→ Source extract
Start of Block

An actual ikat lying on the floor reasserts the importance of cotton for the genesis of Walking the Sea. It also inspires a moment of identification with the artist––who wore such a scarf on his walk––at the conceptual endpoint of the installation. Looking up and around, the viewer realizes that her movements have unfolded along a spiral circuit winding to and out from the ikat in a loosely looping motion. The spiral is an archetypal symbol of growth and renewal, but given Ginzburg’s overt nod to Tatlin in the installation, it also invites comparison to Monument to the Third International, reinforcing the idea of the Aral Sea as a ruin of Soviet modernity, whose present-day remnants represent the shards of an ideological fantasy come undone.

End of Block

→ Data provided
Start of Block

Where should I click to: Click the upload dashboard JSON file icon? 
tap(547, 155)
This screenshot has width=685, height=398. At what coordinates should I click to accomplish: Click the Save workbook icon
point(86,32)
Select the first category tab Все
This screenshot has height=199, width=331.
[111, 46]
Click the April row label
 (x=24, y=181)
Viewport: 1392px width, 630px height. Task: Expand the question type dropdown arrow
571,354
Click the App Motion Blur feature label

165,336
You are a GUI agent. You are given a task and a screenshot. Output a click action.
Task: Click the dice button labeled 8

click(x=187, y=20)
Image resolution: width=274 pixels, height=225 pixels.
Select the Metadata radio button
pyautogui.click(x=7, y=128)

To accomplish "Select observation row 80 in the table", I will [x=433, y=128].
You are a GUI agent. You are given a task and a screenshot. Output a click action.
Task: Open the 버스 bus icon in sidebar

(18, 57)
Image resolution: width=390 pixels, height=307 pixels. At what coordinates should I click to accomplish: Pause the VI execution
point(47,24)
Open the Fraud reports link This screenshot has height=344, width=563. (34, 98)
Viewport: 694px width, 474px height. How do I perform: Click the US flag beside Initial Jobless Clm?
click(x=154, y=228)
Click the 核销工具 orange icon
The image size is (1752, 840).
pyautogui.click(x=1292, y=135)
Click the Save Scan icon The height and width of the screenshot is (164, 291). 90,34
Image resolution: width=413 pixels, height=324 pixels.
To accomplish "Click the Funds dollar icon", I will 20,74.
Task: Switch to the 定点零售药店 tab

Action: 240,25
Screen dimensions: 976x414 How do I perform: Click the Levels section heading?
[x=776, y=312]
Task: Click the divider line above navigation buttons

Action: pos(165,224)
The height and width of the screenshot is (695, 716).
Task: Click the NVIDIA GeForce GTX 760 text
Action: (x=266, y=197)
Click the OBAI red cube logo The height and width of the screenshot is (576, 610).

End of Block

→ Work order 1
From the passage on Walking the Sea, return everything from "An actual ikat" down to "fantasy come undone.".
→ Work order 2
In the passage on Walking the Sea, which work does the spiral invite comparison to?

→ Expected output 1
An actual ikat lying on the floor reasserts the importance of cotton for the genesis of Walking the Sea. It also inspires a moment of identification with the artist––who wore such a scarf on his walk––at the conceptual endpoint of the installation. Looking up and around, the viewer realizes that her movements have unfolded along a spiral circuit winding to and out from the ikat in a loosely looping motion. The spiral is an archetypal symbol of growth and renewal, but given Ginzburg’s overt nod to Tatlin in the installation, it also invites comparison to Monument to the Third International, reinforcing the idea of the Aral Sea as a ruin of Soviet modernity, whose present-day remnants represent the shards of an ideological fantasy come undone.

→ Expected output 2
Monument to the Third International.